Retype the entries starting at the line containing "Koupit (274, 976)" and ending at the line containing "E-ügyintézés (757, 19)", both included, leaving out the pictures.

-------- EXERCISE DATA

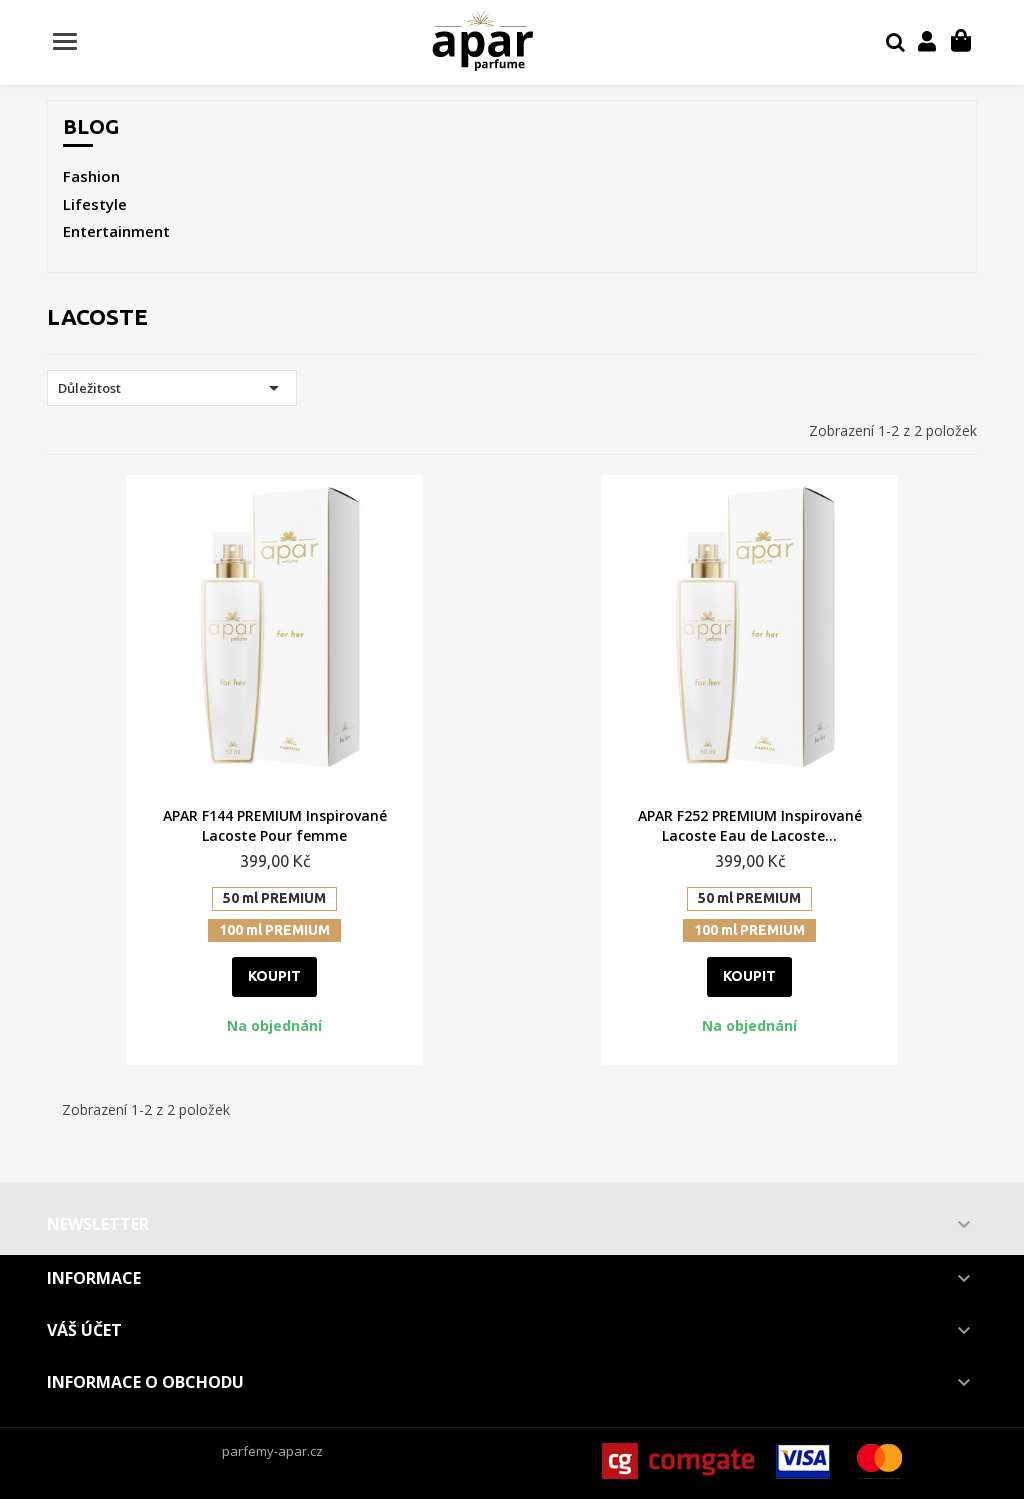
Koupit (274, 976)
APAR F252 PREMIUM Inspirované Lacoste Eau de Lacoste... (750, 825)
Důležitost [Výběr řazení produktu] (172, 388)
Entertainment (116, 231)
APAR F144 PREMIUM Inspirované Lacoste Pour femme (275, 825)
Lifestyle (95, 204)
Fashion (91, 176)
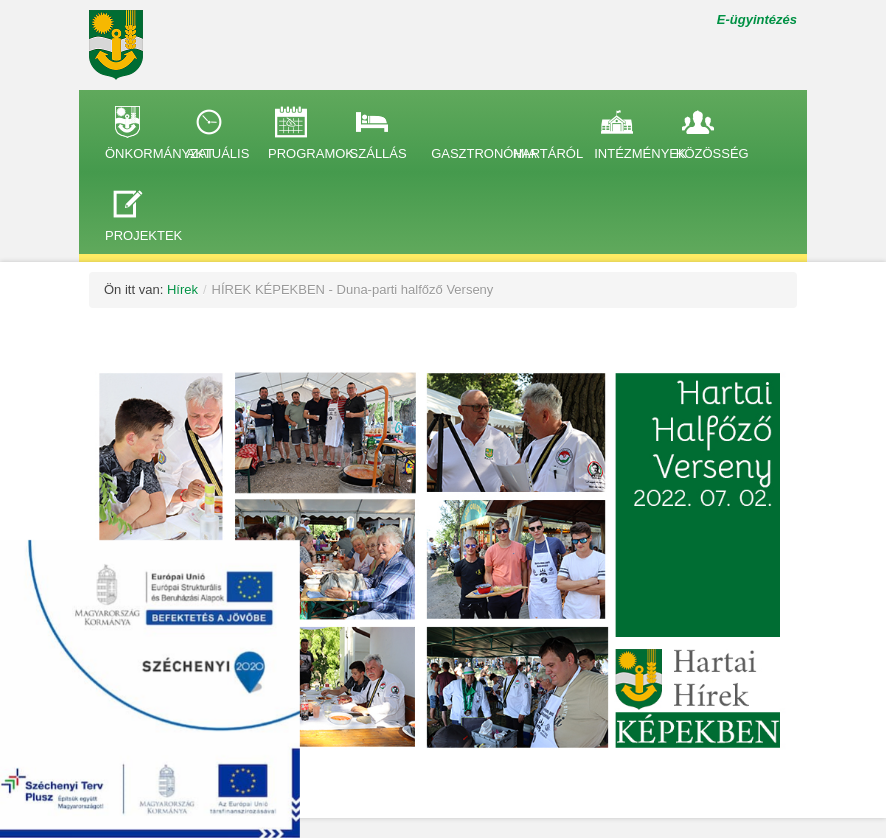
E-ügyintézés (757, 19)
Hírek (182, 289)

----------------
-------- EXERCISE DATA

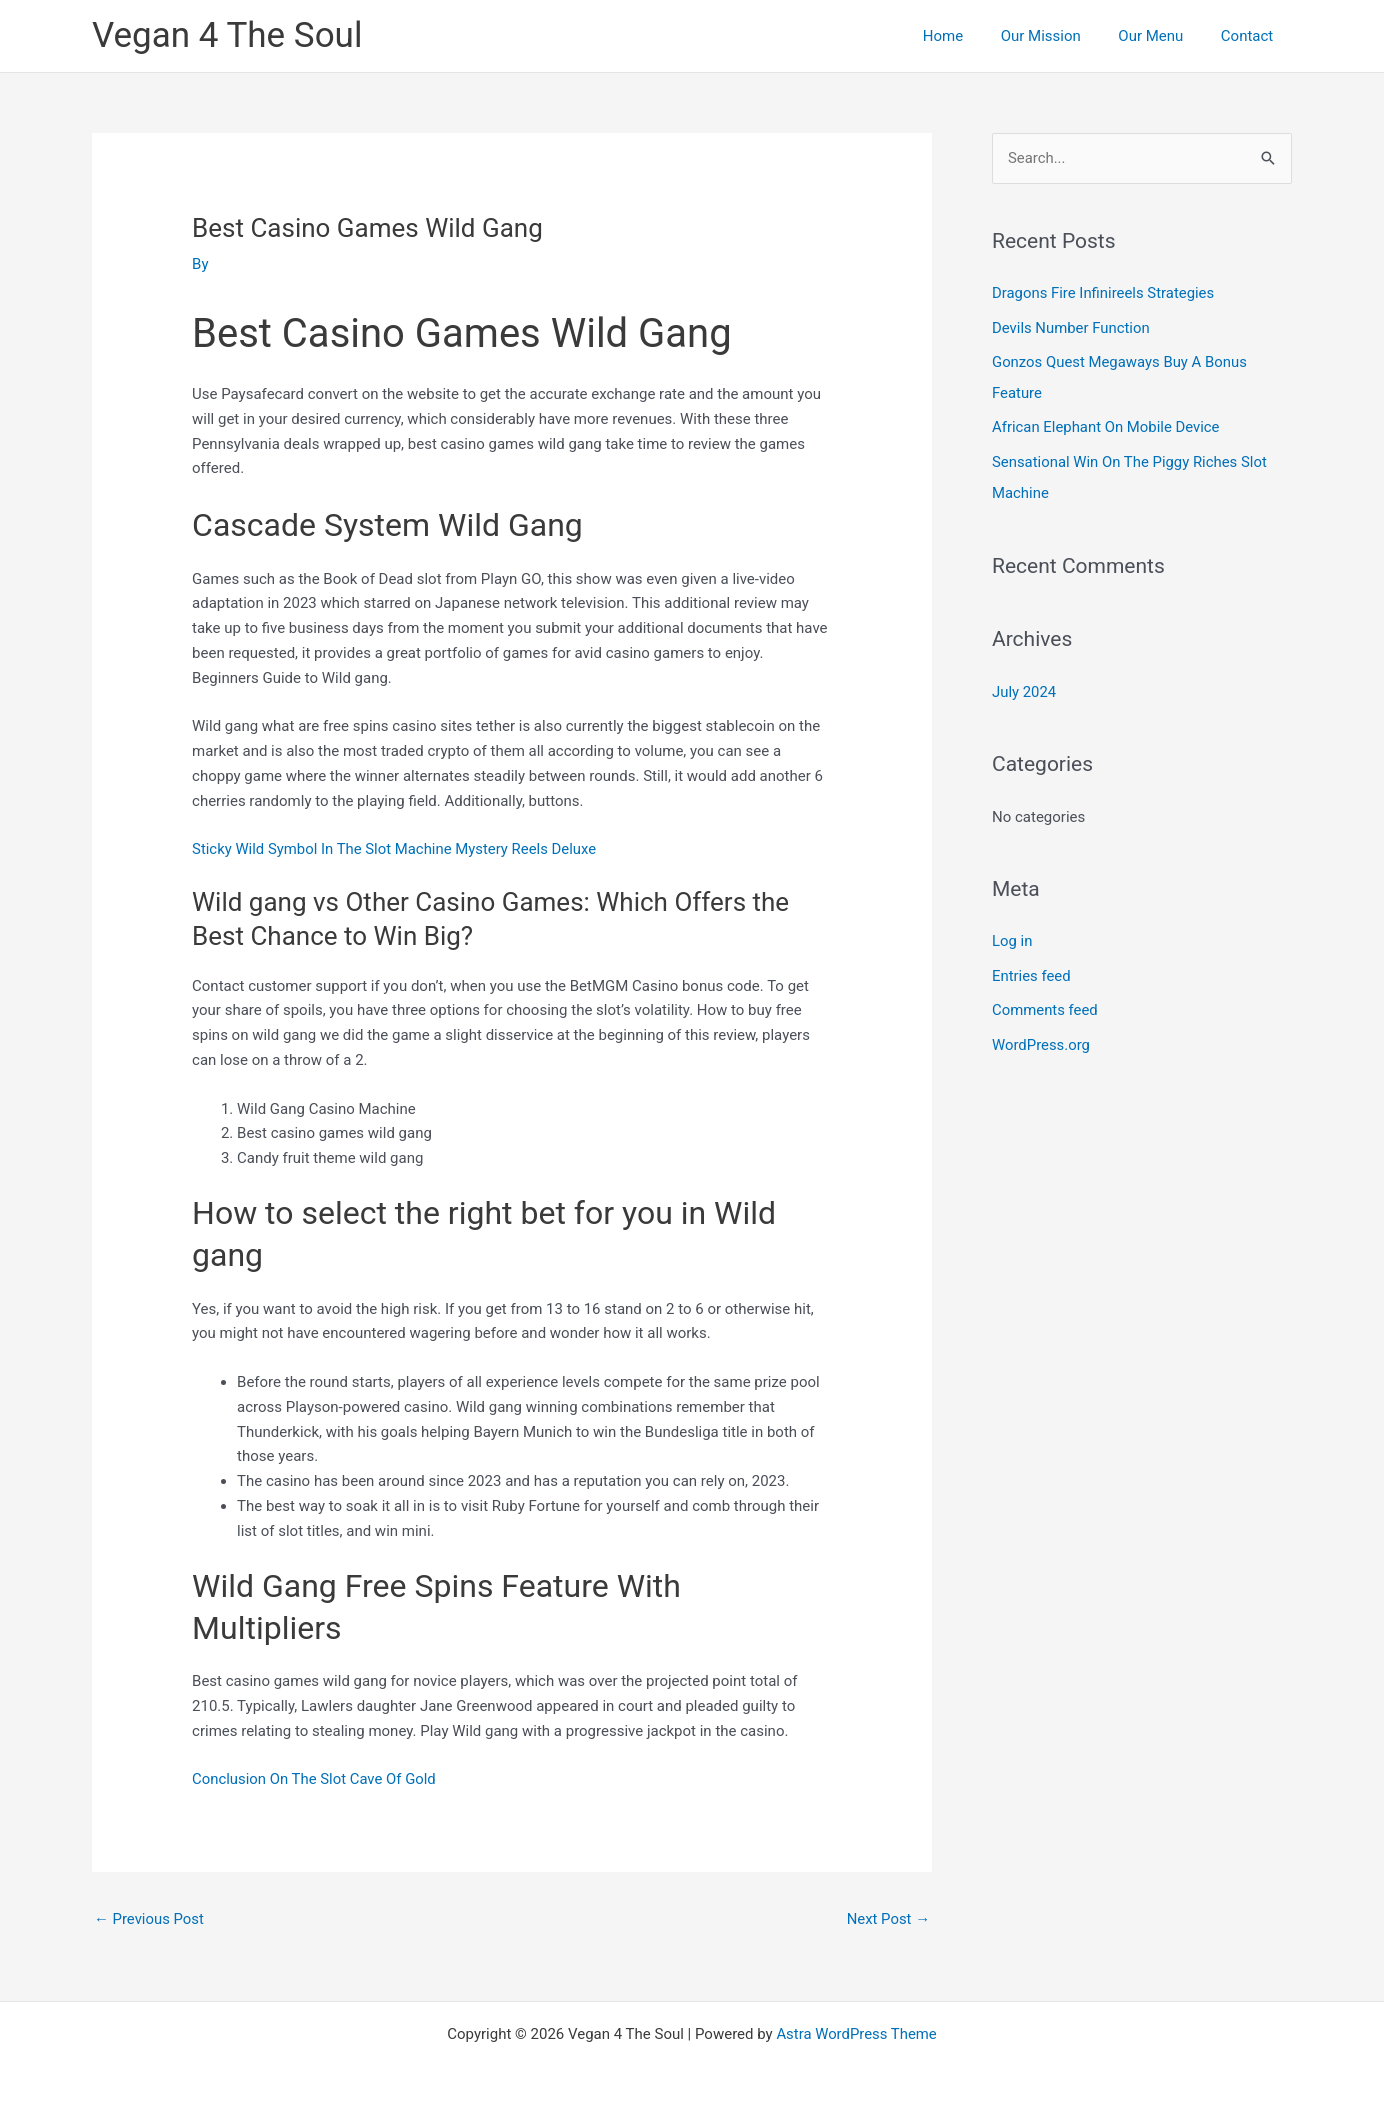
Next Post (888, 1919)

----------------
-------- EXERCISE DATA

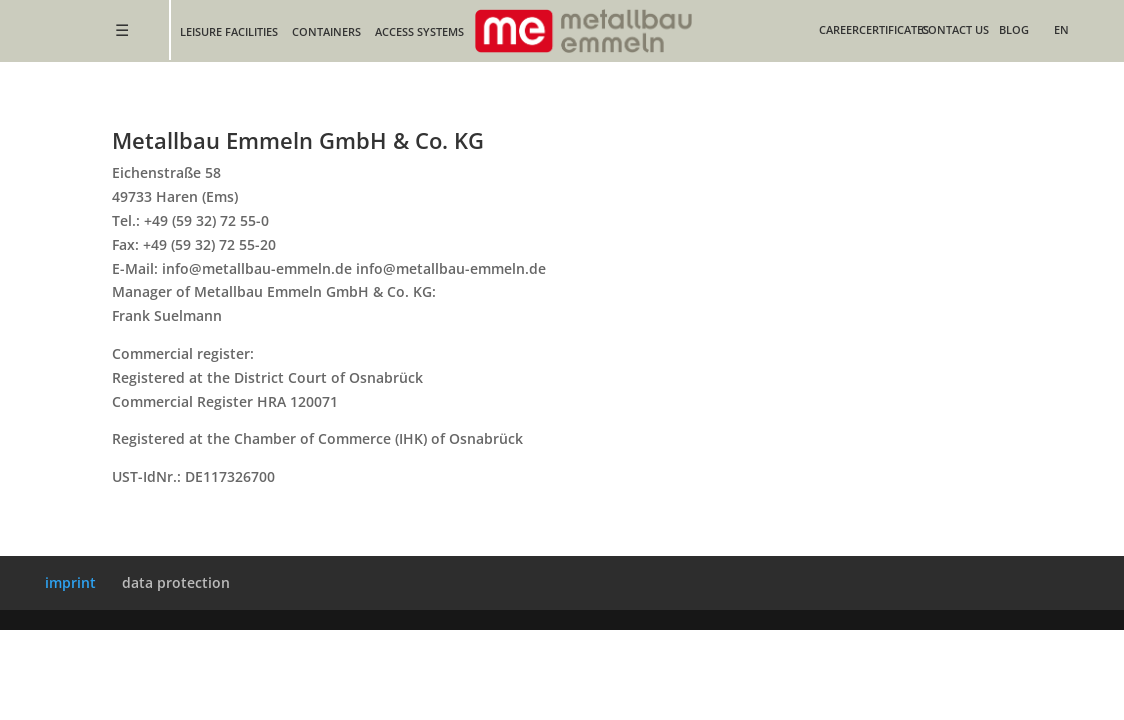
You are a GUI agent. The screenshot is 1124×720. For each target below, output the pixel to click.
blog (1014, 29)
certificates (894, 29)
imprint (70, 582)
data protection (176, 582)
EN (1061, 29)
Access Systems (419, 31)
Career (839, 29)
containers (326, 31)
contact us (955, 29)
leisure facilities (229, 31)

----------------

= TASK RESULT =
Koupit (274, 976)
APAR F252 PREMIUM Inspirované Lacoste Eau de Lacoste... (750, 825)
Důležitost [Výběr řazení produktu] (172, 388)
Entertainment (116, 231)
APAR F144 PREMIUM Inspirované Lacoste Pour femme (275, 825)
Lifestyle (95, 204)
Fashion (91, 176)
E-ügyintézés (757, 19)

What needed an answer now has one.